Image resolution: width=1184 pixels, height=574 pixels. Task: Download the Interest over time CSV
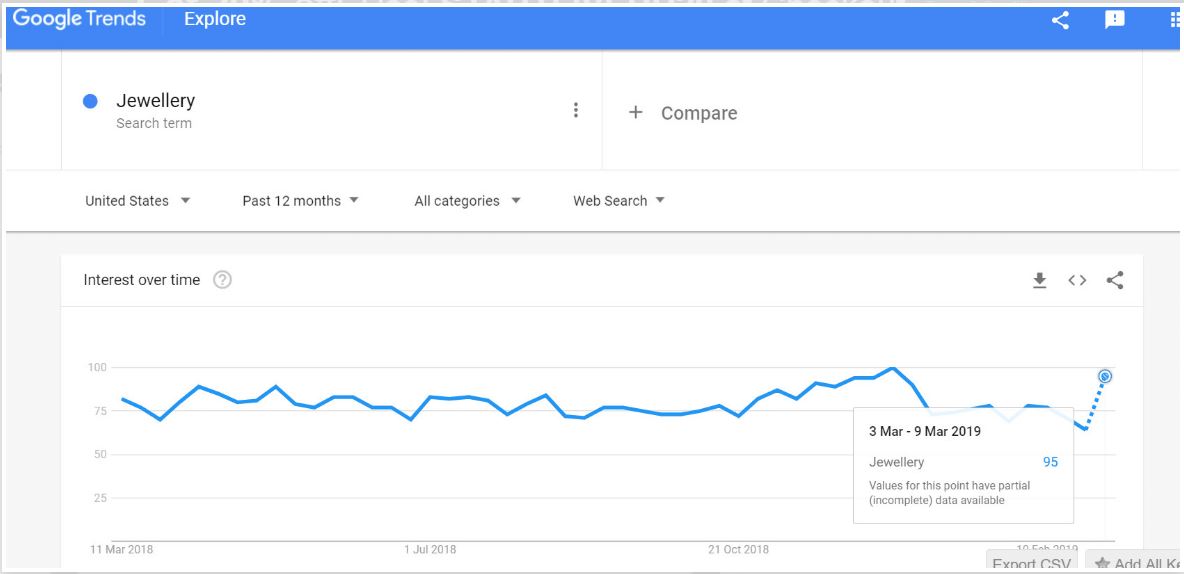coord(1040,281)
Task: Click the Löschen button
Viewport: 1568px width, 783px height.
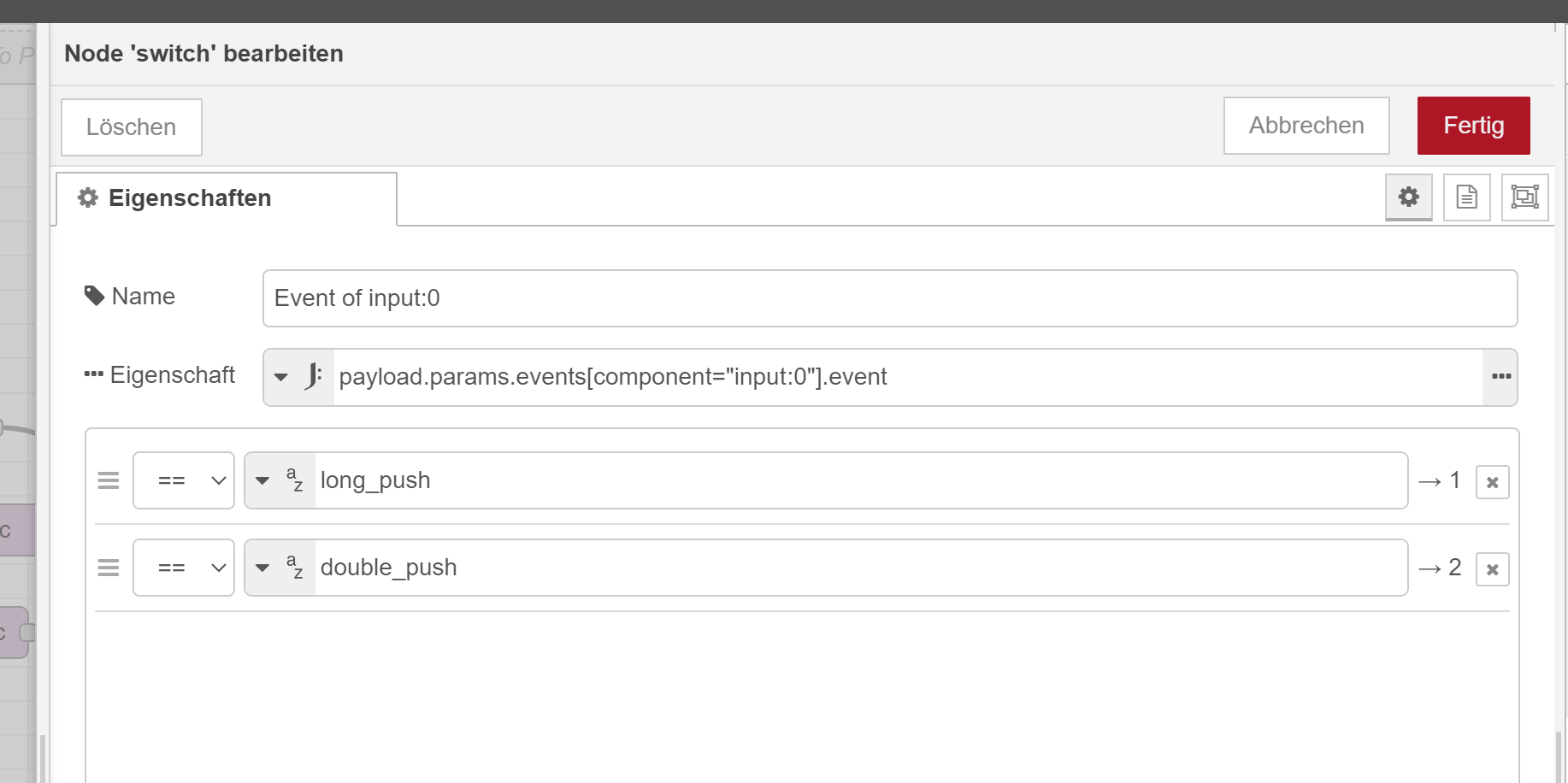Action: (132, 127)
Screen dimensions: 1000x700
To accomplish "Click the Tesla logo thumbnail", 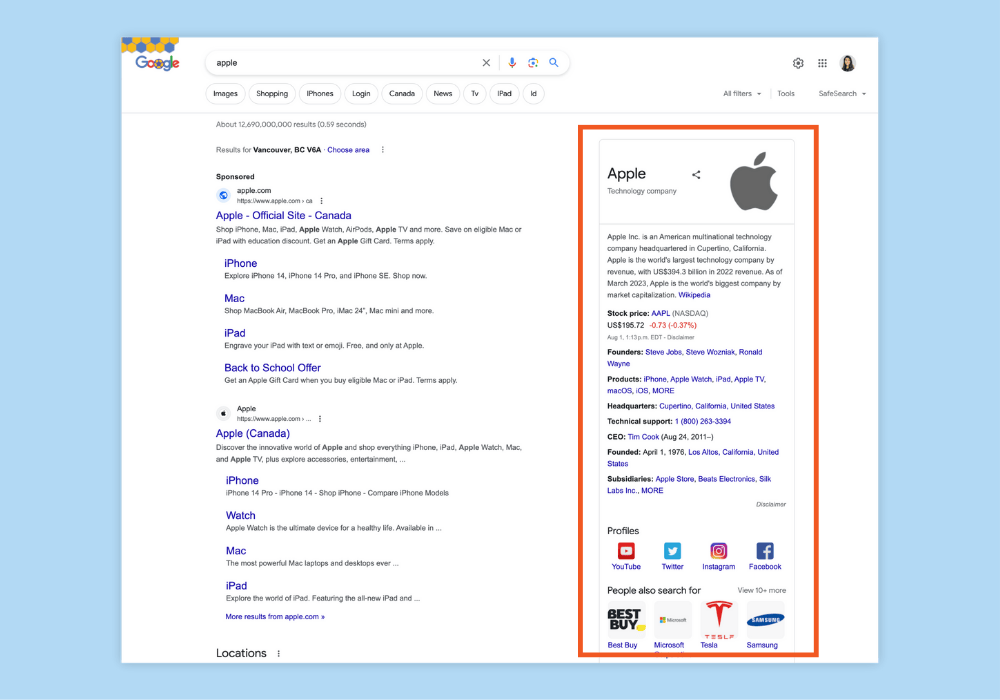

◇ ◇ ◇

The lines to copy begin at the one containing "Task: Click the Löschen button" and end at the last line of the records. Set down exactly those lines and no others, both ends included, and omit all pictures.

Task: Click the Löschen button
Viewport: 1568px width, 783px height.
Action: (132, 127)
Screen dimensions: 1000x700
To accomplish "Click the Tesla logo thumbnail", 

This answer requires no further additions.